Aquellos libritos eran una fuente asombrosa de experiencias. Anhelábamos tener un maestro como el sabio yaqui que reprochaba todo el tiempo a su sufrido discípulo Castaneda su incapacidad para avanzar ni siquiera un palmo en el árido terreno del conocimiento -«Te tomas demasiado en serio, te das demasiada importancia»- pero que era capaz de acariciarle el alma cuando más lo necesitaba. Viaje a Ixtlan quizá fuera el libro más puro: Don Juan insistía en que el peyote no era necesario para distinguir al brujo del amigo o para descubrir y domesticar a nuestro aliado -quizá el viento- entre las fuerzas de la naturaleza. Lección de ecología avant la lettre , los libros de Castaneda también significaron nuestra primera ruptura con el etnocentrismo.
Nunca supimos mucho de la vida real de Castaneda, dicen que era un hombre secreto, que huía de las entrevistas, de la televisión y hasta de las fotografías para que no le robaran energía. Ofrecía seminarios y talleres. Siguió escribiendo sobre la sabiduría de los chamanes de Nuevo México.

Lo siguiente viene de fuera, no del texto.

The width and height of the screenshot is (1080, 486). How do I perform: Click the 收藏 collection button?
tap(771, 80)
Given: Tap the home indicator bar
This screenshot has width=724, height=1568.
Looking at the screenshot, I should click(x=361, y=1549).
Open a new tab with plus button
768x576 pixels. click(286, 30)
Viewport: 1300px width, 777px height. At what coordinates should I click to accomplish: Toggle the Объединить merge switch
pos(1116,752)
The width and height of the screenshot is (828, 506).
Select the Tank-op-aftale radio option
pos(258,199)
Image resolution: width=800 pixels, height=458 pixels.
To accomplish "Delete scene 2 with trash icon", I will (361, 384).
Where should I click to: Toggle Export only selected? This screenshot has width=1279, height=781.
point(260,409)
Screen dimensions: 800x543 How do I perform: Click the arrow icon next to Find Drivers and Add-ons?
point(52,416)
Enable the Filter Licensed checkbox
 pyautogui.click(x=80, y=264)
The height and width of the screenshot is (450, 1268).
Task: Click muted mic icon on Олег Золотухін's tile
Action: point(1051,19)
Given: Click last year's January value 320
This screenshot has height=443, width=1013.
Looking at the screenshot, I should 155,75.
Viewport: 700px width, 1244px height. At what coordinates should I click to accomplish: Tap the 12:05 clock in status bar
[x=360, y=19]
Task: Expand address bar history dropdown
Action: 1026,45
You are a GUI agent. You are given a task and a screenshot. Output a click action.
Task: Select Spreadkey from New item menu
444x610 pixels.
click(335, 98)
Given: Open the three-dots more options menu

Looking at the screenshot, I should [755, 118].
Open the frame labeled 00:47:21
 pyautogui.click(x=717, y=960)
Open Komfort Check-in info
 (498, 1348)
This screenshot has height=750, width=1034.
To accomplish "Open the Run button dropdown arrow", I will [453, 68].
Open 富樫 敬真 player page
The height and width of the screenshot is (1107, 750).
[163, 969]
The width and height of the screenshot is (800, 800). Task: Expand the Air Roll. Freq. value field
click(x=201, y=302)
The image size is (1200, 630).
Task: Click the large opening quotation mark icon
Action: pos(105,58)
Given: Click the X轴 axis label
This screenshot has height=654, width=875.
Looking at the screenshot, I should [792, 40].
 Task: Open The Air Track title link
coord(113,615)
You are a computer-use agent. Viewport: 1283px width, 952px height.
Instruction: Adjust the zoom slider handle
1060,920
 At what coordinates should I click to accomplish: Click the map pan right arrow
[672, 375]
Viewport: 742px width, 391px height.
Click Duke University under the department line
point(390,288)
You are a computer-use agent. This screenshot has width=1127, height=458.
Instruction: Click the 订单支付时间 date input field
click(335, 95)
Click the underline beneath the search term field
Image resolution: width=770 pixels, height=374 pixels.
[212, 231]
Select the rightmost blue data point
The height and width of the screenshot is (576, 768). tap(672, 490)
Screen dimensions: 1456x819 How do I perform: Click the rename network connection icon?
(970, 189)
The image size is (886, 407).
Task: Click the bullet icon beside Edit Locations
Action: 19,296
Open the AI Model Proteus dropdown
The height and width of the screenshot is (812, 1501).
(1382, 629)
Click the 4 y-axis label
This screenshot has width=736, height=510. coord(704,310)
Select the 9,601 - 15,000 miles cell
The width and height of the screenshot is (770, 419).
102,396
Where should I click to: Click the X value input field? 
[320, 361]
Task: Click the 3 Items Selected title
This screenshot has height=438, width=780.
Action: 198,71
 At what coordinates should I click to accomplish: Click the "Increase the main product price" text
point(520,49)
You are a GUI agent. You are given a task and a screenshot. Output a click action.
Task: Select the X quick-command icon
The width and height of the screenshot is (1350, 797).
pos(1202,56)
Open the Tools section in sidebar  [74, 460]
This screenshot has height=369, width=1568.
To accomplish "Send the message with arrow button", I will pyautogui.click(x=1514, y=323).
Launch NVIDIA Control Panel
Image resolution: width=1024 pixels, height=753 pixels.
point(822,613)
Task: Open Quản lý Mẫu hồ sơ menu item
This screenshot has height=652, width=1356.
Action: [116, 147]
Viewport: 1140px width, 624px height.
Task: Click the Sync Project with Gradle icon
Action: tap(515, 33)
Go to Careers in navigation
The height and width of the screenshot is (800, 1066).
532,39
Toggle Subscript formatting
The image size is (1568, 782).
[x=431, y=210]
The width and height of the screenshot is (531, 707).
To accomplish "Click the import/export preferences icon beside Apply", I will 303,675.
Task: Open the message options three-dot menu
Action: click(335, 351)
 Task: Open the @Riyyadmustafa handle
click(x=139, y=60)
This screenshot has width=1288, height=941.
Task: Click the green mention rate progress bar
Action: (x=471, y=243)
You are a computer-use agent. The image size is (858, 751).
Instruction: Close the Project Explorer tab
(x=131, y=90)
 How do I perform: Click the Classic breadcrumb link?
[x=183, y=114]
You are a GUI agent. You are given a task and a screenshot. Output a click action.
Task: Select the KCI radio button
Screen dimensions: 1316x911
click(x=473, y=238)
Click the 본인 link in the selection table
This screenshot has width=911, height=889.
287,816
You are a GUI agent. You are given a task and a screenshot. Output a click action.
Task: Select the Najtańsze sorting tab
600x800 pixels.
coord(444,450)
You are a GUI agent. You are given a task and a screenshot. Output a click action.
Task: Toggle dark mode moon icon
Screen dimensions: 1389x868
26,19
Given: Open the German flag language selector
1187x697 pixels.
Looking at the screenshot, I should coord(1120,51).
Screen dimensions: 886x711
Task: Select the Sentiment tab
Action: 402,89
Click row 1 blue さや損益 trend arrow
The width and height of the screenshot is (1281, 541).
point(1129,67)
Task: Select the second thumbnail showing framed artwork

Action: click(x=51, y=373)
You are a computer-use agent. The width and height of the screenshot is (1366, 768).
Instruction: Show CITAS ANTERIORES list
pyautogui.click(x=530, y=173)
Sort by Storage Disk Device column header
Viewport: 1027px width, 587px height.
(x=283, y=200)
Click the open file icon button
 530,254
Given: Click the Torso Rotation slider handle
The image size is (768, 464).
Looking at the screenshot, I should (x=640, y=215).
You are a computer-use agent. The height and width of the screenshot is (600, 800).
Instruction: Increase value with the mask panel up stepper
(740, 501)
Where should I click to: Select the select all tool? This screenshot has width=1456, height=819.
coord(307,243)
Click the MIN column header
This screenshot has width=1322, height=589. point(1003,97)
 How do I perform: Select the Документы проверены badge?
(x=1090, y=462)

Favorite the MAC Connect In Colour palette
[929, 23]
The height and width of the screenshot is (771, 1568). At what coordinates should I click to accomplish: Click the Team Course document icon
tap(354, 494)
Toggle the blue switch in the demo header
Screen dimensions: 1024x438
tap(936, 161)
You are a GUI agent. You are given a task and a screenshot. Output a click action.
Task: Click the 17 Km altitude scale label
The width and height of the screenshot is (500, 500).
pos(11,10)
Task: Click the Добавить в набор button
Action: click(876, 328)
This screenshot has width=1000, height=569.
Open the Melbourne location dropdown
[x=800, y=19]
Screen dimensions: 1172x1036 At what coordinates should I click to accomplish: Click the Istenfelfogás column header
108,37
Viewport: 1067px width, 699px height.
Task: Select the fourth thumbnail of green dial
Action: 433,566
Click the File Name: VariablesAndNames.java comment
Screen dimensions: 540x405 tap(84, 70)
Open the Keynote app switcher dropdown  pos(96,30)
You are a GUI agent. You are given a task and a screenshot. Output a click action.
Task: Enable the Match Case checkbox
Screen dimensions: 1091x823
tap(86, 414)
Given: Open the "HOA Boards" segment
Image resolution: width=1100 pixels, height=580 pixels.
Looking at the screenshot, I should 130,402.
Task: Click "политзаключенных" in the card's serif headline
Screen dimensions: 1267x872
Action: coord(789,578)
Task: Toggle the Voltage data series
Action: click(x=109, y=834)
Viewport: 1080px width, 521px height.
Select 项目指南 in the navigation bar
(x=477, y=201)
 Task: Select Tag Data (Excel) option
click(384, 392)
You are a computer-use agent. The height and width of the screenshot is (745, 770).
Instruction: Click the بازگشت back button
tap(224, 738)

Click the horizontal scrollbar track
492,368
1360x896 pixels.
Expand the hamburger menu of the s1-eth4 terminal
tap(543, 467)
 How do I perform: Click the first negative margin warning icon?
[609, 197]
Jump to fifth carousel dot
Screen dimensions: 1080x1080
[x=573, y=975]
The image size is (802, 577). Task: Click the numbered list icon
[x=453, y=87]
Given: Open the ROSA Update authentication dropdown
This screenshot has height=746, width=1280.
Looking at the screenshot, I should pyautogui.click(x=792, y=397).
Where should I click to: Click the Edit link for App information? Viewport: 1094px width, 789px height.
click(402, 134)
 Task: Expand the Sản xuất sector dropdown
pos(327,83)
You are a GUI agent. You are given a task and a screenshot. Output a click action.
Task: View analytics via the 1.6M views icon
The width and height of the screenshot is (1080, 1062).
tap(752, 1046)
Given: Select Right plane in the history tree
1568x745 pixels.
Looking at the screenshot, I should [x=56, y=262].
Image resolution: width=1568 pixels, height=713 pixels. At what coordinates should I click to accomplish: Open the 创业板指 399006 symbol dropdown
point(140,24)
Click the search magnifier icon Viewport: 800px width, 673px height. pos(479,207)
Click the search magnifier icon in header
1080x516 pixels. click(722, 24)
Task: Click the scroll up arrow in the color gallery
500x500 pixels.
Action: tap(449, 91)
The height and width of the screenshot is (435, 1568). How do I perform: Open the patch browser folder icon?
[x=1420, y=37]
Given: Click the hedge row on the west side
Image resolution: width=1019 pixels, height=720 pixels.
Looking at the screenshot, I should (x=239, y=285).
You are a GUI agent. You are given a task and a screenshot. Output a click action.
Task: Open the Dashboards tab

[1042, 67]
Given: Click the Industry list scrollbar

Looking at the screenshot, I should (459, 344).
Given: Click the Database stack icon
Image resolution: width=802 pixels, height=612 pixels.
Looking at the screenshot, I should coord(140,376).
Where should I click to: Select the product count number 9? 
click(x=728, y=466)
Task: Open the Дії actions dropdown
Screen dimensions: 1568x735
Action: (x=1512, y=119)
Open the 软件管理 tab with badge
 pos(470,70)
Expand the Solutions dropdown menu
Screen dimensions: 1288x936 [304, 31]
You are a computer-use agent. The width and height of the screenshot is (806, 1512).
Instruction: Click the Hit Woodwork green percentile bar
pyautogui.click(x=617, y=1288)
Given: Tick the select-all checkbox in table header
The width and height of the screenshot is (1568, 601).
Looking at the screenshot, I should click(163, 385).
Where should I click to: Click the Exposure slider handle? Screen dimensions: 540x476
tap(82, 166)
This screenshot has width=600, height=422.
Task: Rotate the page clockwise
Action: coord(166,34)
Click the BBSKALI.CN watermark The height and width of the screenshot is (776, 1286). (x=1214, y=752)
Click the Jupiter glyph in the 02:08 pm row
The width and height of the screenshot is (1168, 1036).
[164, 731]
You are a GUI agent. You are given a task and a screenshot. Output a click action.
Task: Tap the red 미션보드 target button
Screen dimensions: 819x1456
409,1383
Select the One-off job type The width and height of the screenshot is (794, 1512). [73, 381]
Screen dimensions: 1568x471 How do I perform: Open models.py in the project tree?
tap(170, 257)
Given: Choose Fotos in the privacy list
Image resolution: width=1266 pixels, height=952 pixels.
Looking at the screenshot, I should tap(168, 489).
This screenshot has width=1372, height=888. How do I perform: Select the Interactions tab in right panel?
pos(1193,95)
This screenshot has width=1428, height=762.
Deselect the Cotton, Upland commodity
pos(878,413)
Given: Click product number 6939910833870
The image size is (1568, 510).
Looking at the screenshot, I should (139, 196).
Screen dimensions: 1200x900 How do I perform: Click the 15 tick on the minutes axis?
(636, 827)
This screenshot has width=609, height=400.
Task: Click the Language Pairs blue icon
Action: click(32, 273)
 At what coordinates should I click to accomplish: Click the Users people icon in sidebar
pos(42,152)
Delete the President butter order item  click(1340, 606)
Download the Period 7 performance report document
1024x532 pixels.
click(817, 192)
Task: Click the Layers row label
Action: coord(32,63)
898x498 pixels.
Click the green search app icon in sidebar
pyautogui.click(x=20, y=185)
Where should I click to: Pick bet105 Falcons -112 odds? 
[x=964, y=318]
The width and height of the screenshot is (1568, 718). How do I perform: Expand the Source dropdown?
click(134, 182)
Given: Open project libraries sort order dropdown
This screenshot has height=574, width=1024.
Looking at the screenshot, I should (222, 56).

El antropólogo Josep Maria Fericgla, que ha investigado en la cultura de otros indios, los jíbaros, y, como Castaneda, consumido su alucinógeno ritual -en este caso la ayahuasca-, deploraba ayer su desaparición pero recordaba que sus libros «no eran científicamente fiables». Más que un antropólogo, decía, Castaneda fue un padre de la nueva espiritualidad occidental. Fue también, para muchos, un amigo de esos que dejas de ver para siempre cuando cambias de escuela.